Class 8 Retail Channel Continues to Turn & Burn

September’s retail results were basically a carbon copy of August’s. Pricing dipped mildly, due to a combination of a few large packages of higher-mileage trucks sold and natural market movement. A healthy number of check-writers continued to visit dealers’ lots in September.

The average sleeper tractor retailed in September was 69 months old, had 469,858 miles, and brought $42,066. Compared to August, this average sleeper was one month older, had 9,382 (2.0%) fewer miles, and brought $24 (0.1%) more money. Compared to September 2019, this average sleeper was identical in age, had 12,747 (2.8%) more miles, and brought $10,183 (19.5%) less money.

Looking at trucks two to five years of age, September’s average pricing was as follows:

  • Model year 2019: $92,061; $172 (0.2%) higher than August
  • Model year 2018: $72,178; $2,010 (2.7%) lower than August
  • Model year 2017: $51,133; $2,193 (3.7%) lower than August
  • Model year 2016: $39,011; $481 (1.2%) higher than August

Month-over-month, late-model trucks brought 2.8% less money.

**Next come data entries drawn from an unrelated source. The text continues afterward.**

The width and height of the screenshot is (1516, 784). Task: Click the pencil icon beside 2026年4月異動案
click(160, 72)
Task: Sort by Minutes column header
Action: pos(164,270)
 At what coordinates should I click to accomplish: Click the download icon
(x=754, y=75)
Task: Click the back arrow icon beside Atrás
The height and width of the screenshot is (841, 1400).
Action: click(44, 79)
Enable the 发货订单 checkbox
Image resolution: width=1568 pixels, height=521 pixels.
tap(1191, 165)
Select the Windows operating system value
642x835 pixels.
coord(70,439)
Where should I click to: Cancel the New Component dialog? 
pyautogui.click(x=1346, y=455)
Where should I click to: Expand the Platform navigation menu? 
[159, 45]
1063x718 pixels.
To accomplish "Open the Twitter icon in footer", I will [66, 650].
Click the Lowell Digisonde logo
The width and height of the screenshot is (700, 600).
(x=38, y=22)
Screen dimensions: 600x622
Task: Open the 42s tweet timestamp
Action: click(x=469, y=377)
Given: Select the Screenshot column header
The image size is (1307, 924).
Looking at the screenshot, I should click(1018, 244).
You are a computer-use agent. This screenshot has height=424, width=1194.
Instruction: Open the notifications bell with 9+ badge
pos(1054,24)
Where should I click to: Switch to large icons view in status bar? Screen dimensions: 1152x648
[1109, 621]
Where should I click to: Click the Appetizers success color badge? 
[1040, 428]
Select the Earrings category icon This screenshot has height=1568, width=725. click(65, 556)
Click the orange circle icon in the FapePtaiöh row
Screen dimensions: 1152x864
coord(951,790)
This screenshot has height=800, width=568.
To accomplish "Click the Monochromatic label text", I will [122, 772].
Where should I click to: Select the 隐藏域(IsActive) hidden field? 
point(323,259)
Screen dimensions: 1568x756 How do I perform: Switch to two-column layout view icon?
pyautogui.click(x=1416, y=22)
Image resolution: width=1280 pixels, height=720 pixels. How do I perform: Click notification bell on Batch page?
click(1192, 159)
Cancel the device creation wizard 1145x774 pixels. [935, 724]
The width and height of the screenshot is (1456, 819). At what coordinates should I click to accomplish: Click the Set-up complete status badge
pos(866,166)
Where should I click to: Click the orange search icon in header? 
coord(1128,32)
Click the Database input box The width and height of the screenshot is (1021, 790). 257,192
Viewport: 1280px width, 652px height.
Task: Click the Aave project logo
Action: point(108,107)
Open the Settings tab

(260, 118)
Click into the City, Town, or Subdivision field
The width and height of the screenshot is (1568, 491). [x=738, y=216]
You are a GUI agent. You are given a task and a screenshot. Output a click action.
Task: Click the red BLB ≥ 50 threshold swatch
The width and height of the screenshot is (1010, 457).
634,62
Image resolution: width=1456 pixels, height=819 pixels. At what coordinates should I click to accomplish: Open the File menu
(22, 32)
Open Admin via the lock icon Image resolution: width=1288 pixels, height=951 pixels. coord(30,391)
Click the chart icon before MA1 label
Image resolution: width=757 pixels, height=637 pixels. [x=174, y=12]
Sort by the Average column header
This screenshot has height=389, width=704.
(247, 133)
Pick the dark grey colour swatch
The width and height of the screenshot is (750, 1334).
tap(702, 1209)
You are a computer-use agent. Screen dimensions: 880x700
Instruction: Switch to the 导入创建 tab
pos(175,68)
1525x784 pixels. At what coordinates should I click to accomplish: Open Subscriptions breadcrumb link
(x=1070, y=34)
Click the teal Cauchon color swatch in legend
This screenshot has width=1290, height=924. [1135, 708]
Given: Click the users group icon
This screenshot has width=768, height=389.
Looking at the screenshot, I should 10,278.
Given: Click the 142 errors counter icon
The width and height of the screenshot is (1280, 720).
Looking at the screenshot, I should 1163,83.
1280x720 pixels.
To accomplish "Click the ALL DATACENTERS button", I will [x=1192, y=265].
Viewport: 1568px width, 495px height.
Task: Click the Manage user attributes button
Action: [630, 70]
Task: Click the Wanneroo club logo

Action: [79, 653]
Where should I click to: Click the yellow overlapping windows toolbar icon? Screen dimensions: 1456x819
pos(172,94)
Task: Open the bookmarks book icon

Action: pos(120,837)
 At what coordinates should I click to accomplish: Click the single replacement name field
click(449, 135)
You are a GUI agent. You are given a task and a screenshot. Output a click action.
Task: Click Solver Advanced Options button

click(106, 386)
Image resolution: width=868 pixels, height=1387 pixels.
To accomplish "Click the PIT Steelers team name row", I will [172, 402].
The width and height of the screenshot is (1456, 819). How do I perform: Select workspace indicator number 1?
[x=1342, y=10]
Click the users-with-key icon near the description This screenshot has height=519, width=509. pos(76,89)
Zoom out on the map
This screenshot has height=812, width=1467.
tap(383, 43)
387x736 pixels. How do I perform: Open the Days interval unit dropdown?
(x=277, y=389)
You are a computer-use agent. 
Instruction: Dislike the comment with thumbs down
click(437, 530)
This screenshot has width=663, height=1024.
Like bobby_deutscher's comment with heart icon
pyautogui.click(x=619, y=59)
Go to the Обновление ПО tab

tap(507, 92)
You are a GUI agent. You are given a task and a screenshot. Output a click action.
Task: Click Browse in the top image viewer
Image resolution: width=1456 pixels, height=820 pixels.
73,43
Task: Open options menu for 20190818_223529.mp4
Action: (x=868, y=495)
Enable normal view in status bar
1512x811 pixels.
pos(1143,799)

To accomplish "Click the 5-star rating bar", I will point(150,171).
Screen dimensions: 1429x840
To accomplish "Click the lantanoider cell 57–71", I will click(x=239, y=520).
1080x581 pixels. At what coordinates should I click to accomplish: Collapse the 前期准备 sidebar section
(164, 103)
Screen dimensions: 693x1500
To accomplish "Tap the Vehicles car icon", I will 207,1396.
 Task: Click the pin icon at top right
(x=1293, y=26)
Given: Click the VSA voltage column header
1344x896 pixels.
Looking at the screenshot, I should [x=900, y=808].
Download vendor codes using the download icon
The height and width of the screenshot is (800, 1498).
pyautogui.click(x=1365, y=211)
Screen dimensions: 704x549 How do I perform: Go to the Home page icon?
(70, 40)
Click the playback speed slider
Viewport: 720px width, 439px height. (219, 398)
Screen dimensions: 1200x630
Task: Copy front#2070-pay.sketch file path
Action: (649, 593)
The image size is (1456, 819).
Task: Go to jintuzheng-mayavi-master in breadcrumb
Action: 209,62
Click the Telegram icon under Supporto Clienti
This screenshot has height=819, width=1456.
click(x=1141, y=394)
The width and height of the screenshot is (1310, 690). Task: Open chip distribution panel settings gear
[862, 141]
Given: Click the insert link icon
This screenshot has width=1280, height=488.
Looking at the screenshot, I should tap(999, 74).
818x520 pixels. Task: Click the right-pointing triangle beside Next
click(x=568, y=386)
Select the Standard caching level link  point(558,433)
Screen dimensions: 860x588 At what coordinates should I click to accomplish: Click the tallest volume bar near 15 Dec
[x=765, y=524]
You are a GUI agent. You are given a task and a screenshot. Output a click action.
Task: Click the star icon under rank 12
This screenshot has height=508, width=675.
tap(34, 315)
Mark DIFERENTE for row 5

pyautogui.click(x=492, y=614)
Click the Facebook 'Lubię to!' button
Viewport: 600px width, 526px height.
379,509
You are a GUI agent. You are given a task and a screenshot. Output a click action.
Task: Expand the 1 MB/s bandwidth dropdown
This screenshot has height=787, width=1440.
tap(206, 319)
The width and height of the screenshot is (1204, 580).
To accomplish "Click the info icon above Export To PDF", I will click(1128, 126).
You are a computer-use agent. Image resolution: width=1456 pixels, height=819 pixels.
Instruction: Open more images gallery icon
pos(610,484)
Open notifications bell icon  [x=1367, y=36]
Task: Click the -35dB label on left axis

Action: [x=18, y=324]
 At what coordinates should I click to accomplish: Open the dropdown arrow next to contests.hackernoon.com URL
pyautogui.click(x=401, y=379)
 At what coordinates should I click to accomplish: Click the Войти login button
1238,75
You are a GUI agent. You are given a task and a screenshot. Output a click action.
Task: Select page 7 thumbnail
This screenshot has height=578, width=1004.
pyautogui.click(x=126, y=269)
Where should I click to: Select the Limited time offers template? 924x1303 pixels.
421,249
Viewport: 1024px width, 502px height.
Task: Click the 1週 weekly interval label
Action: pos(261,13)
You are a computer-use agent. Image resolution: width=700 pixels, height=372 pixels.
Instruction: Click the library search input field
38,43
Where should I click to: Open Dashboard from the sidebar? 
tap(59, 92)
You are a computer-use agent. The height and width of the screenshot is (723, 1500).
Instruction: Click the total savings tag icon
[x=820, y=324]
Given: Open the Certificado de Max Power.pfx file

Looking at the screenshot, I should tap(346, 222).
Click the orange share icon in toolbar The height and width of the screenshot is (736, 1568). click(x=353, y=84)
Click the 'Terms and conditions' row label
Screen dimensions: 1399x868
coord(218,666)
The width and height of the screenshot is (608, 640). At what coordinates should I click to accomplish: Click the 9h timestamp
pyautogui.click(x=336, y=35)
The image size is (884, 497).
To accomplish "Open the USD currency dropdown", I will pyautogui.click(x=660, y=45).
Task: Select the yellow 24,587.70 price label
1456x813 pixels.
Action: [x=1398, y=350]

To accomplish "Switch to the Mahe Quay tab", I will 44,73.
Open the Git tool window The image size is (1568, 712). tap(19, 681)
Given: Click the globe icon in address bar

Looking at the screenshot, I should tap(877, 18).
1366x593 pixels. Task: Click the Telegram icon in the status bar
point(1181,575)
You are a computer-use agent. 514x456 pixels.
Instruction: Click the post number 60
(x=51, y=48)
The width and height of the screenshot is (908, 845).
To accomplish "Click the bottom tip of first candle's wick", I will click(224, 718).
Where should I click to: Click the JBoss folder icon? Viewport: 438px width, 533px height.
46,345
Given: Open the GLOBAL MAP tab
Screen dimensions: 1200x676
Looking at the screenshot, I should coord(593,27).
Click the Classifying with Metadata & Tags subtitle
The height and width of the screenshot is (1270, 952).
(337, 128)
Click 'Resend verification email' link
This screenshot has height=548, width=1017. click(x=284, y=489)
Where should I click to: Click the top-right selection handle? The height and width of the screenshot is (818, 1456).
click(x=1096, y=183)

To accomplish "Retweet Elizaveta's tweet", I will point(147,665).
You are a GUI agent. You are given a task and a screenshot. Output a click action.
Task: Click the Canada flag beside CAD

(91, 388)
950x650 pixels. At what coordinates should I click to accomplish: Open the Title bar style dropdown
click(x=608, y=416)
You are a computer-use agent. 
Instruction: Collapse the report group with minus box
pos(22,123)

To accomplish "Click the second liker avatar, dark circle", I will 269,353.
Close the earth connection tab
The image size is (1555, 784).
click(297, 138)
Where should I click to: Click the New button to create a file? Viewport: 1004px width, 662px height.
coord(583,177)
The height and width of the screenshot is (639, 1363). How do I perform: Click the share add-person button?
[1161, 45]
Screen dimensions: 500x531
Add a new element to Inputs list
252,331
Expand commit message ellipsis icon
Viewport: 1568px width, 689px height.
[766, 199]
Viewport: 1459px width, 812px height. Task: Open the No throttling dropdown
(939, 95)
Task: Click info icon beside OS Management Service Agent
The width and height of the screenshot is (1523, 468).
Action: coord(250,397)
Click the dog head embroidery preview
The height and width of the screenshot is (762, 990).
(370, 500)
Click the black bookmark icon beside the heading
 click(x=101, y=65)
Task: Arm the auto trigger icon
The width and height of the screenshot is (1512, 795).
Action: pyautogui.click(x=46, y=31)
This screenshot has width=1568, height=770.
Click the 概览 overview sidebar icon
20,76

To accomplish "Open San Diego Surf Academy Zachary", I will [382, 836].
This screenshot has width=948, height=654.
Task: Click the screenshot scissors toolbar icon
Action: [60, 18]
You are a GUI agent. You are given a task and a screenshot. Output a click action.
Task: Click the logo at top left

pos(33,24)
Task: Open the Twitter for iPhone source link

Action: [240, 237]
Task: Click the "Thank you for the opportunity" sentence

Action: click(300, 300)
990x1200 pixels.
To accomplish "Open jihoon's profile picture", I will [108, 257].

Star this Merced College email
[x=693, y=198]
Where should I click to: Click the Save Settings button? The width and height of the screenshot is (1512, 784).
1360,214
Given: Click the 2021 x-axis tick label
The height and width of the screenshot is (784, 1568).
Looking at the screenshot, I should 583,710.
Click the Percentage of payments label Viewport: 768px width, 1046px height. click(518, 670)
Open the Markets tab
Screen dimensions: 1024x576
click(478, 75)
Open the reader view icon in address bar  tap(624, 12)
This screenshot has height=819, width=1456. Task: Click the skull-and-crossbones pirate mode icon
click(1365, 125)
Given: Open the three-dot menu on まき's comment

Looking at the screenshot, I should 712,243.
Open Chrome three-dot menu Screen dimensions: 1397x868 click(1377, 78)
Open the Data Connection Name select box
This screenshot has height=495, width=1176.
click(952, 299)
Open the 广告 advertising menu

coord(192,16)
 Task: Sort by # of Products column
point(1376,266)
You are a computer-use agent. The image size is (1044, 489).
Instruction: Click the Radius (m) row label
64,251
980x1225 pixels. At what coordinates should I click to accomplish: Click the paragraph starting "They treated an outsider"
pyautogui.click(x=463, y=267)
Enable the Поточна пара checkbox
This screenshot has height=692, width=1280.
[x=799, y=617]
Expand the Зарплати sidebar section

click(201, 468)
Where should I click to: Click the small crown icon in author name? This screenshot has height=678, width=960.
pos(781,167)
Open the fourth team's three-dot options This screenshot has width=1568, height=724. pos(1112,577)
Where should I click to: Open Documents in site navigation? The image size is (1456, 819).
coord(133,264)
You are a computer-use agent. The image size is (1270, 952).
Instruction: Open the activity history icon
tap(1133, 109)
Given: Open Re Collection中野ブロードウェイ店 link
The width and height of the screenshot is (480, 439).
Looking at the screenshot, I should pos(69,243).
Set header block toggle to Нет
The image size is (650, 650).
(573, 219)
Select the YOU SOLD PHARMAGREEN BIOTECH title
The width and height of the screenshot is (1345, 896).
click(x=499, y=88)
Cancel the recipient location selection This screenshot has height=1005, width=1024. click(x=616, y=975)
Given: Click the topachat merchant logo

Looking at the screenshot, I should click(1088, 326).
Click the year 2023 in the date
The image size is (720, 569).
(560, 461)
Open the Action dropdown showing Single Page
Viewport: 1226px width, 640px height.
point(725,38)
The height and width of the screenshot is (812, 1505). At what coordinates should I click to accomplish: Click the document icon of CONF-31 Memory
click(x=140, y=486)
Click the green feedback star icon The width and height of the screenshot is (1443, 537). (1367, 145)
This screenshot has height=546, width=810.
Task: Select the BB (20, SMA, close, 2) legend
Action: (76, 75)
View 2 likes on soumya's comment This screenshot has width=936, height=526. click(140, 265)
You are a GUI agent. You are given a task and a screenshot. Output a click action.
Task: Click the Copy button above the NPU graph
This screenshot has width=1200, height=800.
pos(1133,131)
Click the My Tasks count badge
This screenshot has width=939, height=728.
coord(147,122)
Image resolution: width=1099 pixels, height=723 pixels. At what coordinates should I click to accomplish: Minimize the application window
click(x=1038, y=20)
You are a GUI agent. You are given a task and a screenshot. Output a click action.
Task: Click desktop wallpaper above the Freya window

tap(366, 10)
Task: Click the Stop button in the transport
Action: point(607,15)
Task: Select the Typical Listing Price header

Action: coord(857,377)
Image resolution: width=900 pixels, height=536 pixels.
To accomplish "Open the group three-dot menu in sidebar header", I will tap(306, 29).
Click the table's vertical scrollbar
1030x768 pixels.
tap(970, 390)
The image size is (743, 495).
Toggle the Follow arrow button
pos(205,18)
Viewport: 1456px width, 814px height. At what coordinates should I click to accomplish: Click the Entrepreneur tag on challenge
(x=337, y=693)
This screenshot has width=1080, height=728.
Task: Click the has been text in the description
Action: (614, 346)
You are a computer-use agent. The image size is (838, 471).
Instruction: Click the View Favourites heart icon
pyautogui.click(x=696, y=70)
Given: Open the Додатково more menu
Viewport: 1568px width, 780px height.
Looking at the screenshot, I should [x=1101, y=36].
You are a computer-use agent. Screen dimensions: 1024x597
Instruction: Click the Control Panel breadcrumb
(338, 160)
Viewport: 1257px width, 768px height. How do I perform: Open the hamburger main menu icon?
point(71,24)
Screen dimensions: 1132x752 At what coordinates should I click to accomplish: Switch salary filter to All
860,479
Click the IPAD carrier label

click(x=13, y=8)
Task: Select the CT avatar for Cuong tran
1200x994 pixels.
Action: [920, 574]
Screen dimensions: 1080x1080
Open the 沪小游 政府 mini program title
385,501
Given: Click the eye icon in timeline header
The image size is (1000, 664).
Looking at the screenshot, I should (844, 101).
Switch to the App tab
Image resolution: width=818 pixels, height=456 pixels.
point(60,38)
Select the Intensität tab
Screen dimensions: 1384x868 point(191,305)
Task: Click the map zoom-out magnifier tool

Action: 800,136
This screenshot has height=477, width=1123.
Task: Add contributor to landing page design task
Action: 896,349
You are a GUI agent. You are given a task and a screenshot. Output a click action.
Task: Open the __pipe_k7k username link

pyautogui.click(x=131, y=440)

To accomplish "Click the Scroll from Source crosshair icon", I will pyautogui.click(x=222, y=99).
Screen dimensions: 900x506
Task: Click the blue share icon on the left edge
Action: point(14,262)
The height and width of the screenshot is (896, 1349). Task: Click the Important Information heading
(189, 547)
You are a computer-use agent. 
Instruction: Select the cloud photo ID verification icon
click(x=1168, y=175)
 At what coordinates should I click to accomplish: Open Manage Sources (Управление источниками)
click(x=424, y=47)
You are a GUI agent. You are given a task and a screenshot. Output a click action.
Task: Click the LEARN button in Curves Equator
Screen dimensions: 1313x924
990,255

In the first nine months of 2020, pricing averaged 15.5% lower than the same period of 2019. Depreciation in 2020 is averaging 2.8% per month, identical to the previous two months.

Unlike the auction market, 3rd quarter 2020 retail results are still behind the same period of 2019. This is because retail pricing held up better than auction pricing in the 2nd half of 2019, resulting in tougher comparisons on the retail side. We’re now in the period where we’d expect some market softening due to uncertainty around the Presidential election combined with the lack of a renewed stimulus package. However, freight markets are still hot at the time of this writing, so those headwinds haven’t manifested yet. At this point, no one is pretending to be able to forecast all the possible economic and societal variables that could affect consumer spending, so we're sticking with our existing assumptions, which include some downside risk.